INSTRUCTIONS TO FOLLOW =
From the entries, copy out every line in which the word "computer" is found.

[MATERIAL PROVIDED]

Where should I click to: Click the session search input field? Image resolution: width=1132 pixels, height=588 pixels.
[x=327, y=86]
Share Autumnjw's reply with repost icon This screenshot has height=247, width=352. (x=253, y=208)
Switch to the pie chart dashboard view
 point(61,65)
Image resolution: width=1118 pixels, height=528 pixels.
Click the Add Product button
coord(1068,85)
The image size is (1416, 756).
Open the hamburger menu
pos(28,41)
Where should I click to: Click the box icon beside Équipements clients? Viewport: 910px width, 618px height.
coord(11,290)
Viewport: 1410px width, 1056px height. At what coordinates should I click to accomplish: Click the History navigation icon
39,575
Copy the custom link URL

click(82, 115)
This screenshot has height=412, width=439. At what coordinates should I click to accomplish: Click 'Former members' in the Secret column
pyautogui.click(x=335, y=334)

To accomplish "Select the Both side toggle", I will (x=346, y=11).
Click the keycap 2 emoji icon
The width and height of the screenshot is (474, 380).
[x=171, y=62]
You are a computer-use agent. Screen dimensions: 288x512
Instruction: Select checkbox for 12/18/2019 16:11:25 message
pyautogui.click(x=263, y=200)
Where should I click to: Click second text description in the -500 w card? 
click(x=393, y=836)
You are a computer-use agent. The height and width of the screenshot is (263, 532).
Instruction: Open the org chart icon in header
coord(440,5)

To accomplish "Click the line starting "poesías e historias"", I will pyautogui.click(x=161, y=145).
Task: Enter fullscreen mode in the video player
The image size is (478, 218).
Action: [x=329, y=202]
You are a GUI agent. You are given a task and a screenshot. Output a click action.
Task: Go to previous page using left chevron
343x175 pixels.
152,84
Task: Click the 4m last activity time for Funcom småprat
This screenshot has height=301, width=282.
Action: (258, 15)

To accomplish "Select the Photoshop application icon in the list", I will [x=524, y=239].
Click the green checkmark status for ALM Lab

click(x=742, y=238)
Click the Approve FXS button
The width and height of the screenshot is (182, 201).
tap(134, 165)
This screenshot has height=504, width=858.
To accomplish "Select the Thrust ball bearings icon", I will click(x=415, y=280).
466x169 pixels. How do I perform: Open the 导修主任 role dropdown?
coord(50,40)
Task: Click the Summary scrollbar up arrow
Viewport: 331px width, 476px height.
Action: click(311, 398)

[/MATERIAL PROVIDED]

TASK SOLUTION =
You are a computer-use agent. Screen dimensions: 288x512
You are a computer-use agent. The height and width of the screenshot is (263, 532).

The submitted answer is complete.